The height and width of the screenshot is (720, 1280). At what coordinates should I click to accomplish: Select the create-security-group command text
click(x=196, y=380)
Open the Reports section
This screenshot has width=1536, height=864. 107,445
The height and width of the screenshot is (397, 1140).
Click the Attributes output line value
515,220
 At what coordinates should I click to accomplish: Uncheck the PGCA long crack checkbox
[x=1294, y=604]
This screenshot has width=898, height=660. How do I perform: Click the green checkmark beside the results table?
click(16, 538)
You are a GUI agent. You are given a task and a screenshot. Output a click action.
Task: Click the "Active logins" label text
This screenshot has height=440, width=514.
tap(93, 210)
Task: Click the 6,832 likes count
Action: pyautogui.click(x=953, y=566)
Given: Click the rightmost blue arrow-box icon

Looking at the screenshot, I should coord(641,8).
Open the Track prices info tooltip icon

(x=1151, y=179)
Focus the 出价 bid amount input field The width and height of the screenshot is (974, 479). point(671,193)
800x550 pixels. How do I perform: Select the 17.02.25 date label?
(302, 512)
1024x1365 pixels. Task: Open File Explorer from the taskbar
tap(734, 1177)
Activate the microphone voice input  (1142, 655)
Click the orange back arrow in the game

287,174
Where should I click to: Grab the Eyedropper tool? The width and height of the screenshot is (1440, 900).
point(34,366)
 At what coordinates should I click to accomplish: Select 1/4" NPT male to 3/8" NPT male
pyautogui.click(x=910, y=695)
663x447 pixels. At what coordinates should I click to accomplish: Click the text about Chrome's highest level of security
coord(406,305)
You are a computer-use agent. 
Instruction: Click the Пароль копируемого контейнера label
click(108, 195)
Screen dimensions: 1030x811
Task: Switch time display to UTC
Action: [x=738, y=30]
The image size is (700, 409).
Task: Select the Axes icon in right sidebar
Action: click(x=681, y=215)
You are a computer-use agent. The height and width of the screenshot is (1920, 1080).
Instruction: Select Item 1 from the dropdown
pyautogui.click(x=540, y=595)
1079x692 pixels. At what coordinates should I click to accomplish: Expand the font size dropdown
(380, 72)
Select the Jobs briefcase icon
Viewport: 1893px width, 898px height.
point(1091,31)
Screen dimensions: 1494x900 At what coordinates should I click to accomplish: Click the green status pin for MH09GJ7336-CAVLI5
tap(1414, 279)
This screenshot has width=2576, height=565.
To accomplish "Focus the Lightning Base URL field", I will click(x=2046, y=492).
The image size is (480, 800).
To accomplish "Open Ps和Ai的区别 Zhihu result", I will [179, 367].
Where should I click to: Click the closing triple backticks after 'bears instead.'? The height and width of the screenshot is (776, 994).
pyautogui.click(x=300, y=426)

> **TASK INSTRUCTIONS**
Give back exactly the lines beginning at the one with "The image size is (480, 800)." and ending at the final line of the material; both boundary lines belong in it.

> **TASK RESULT**
The image size is (480, 800).
To accomplish "Open Ps和Ai的区别 Zhihu result", I will [179, 367].
Where should I click to: Click the closing triple backticks after 'bears instead.'? The height and width of the screenshot is (776, 994).
pyautogui.click(x=300, y=426)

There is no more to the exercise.